Different paradigms in SCS therapy
Conventional (Paresthesia-Based) paradigm: This paradigm relies on inducing a tingling sensation (paresthesia) in the painful area. The patient adjusts the stimulation settings to overlap the pain with the paresthesia, effectively masking the pain signals. The effectiveness of different SCS stimulation patterns has also been investigated. Compared the interference effects on somatosensory evoked potentials (SEPs) from tonic, burst, and high-dose SCS. The study found that burst stimulation with a similar energy to tonic stimulation did not reduce SEP amplitude as much as tonic stimulation, suggesting different effects on the spinal cord. According to the study results, conventional tonic spinal cord stimulations and burst or high-dose spinal cord stimulations have different sites of action and effects on the spinal cord [87]. Similarly, Goebel et al. reported the successful use of dorsal root ganglion (DRG) stimulation for CRPS recurrence after amputation and failure of conventional SCS. DRG stimulation has been suggested as a potentially effective treatment for CRPS when conventional SCS fails [88].
Paraesthesia-Free paradigm (Sub-Threshold): In this approach, the goal is to provide pain relief without inducing paresthesia.
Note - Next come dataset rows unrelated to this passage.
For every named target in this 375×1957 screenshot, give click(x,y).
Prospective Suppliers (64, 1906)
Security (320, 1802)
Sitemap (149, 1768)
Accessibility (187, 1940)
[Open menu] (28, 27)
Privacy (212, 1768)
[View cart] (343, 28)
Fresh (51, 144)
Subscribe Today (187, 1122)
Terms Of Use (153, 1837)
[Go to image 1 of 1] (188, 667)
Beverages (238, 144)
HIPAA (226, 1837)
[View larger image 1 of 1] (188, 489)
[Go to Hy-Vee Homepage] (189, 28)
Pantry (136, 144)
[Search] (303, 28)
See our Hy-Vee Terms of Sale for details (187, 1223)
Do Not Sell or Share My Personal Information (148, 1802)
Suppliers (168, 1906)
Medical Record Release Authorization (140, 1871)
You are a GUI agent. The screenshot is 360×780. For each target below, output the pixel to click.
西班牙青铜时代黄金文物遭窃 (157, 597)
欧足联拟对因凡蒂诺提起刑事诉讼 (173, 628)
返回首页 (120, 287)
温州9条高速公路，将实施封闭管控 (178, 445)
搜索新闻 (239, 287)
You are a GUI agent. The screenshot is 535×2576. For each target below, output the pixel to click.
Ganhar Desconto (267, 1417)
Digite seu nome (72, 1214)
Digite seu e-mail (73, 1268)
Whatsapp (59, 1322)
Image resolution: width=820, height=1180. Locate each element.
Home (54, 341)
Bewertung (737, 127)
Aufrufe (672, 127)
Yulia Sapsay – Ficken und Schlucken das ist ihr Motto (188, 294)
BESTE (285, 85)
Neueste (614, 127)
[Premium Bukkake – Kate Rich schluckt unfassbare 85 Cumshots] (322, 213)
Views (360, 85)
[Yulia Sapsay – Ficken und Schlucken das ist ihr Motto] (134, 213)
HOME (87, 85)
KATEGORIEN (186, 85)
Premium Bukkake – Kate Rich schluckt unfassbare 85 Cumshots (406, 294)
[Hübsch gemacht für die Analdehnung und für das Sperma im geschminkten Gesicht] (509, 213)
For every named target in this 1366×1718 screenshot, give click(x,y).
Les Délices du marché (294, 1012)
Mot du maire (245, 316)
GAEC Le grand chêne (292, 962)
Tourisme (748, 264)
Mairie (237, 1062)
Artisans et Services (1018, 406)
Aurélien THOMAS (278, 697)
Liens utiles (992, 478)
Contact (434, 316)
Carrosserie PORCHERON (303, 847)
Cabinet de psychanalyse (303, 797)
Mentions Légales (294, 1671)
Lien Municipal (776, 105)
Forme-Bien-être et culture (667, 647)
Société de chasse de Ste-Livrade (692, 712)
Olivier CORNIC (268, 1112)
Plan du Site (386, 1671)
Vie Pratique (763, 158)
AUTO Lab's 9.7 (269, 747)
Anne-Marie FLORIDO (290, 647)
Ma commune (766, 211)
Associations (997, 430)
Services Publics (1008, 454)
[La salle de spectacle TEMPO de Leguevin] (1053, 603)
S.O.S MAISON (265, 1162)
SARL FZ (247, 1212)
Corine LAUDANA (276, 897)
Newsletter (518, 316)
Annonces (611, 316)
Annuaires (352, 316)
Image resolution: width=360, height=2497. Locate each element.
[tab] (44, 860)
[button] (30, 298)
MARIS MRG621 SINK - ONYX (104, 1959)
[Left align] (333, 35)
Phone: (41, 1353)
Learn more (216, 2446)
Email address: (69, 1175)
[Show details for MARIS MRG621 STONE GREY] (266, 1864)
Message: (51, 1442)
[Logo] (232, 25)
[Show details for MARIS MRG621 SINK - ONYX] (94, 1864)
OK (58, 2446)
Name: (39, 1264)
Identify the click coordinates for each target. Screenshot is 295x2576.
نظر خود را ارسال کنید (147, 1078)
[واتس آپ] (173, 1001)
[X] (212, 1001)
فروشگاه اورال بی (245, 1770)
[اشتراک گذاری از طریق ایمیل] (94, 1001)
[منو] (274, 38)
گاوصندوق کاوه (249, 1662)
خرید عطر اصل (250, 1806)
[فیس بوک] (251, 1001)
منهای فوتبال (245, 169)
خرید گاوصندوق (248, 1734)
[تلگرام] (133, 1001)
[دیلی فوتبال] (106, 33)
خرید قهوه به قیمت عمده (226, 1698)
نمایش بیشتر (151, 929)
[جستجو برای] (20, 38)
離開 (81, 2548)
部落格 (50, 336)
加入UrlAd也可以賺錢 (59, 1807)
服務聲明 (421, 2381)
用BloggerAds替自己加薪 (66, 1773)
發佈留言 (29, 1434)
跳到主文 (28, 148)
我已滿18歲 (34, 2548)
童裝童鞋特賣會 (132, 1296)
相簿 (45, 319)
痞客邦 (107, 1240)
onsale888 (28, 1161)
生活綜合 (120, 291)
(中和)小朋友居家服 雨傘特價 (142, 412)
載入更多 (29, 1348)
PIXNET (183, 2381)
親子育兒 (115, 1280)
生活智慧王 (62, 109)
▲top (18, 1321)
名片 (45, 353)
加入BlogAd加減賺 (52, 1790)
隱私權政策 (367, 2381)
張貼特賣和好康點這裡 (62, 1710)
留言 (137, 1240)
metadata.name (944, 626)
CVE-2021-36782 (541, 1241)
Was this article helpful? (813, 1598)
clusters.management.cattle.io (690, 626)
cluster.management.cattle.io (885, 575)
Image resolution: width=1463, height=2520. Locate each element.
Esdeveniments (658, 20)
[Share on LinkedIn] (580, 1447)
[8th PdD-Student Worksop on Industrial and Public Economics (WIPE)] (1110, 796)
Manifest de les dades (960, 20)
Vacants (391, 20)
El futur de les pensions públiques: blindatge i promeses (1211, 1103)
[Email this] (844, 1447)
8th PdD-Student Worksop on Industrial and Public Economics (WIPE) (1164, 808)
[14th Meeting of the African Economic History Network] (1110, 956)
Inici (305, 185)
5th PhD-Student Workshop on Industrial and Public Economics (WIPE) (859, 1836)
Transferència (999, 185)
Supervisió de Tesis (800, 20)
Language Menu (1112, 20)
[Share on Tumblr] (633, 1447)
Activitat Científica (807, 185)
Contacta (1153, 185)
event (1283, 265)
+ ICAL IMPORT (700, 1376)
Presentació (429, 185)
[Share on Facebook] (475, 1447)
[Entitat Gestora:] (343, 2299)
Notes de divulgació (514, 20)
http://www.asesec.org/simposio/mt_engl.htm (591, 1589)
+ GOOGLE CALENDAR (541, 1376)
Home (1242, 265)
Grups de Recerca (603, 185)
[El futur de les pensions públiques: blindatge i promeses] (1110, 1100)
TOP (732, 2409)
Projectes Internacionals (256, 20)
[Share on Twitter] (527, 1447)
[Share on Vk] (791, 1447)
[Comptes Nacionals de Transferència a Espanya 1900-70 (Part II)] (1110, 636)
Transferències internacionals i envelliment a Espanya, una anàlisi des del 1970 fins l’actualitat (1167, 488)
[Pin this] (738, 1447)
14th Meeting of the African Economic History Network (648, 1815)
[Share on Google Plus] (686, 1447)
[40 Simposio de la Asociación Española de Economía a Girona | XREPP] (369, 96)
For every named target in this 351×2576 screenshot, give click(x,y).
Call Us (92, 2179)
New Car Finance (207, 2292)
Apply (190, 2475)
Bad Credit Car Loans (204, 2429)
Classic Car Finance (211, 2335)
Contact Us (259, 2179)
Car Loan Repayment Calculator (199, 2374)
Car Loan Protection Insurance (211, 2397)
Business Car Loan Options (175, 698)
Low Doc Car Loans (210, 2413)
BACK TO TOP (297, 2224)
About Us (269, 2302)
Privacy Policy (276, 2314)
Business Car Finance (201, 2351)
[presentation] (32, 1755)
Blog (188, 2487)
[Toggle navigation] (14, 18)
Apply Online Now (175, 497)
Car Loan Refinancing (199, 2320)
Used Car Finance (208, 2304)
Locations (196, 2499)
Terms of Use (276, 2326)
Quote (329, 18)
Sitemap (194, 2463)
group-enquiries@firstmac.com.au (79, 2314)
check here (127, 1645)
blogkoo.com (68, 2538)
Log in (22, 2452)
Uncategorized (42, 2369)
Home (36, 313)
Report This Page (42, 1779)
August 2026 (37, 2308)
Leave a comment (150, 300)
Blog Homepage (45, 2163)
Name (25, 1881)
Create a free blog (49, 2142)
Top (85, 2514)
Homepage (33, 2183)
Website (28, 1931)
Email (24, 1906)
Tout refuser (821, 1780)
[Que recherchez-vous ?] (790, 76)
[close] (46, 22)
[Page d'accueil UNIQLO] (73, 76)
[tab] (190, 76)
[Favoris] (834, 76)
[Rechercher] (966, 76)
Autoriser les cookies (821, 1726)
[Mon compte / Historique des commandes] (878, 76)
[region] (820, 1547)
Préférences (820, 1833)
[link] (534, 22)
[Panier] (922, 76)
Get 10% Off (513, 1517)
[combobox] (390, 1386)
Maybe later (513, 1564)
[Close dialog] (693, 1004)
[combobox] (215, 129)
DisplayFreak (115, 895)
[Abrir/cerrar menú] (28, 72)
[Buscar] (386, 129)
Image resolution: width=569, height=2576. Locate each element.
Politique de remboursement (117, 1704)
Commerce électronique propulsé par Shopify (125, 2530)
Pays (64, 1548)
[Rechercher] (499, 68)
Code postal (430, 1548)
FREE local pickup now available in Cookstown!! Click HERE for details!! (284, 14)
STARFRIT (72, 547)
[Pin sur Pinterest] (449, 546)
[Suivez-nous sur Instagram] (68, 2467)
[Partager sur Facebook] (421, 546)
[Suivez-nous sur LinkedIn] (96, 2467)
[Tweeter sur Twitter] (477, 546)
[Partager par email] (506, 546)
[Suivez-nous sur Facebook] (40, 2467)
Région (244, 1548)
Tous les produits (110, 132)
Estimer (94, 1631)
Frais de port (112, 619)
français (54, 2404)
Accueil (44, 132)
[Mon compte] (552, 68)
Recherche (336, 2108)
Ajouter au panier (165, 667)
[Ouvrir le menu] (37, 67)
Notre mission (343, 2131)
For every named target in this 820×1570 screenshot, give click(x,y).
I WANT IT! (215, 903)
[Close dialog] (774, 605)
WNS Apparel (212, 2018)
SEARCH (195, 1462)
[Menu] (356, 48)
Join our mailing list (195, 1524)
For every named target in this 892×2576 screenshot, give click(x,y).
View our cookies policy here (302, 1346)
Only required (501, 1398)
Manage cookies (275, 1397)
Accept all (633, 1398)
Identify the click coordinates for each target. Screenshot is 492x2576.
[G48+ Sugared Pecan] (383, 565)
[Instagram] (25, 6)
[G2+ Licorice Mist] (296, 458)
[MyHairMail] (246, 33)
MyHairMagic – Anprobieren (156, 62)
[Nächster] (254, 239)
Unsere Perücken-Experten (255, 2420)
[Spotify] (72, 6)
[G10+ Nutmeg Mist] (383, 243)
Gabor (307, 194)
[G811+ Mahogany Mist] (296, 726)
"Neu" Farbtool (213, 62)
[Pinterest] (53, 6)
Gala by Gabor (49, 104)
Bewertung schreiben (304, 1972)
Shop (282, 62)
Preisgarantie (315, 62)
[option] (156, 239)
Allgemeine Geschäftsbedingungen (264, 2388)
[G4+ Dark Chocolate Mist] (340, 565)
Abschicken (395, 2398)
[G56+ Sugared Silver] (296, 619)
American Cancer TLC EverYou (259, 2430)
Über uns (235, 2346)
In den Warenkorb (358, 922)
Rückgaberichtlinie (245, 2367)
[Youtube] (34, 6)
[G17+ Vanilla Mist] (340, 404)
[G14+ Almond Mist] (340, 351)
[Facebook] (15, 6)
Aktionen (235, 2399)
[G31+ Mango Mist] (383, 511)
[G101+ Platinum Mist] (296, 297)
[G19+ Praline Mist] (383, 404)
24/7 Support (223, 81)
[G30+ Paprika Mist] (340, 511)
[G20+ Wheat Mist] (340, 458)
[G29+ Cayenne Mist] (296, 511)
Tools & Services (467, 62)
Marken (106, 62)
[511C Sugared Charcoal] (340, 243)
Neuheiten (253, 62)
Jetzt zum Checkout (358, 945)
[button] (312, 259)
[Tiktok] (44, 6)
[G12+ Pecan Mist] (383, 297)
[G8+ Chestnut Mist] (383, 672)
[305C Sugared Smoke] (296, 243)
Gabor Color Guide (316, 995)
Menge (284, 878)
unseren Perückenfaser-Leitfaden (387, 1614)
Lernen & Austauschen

This is particularly useful for patients who find paresthesia uncomfortable or for areas where paresthesia cannot cover the entire pain region effectively. High-frequency SCS (HF10 therapy) is another approach that has been explored for the treatment of chronic low back and leg pain, including neuropathic pain syndromes. HF10 therapy uses high-frequency stimulation (10 kHz) that is below the neuronal threshold for sensitive perceptions, thus eliminating paresthesia [81]. The mechanism of action of SCS in the treatment of CRPS is not fully understood. However, several theories have been proposed. One theory suggests that SCS suppresses the electroencephalographic evoked pain response in CRPS patients, indicating a modulation of pain processing at the spinal cord level. Another theory suggests that SCS may reduce glial activation at the spinal cord level and activate opioid receptors, leading to pain relief [89]. While SCS has shown efficacy in the treatment of CRPS, it is important to note that the clinical outcome data is limited to a small number of studies and case reports. Further research is needed to better understand the optimal patient selection criteria, stimulation parameters, and long-term outcomes of SCS in the treatment of CRPS.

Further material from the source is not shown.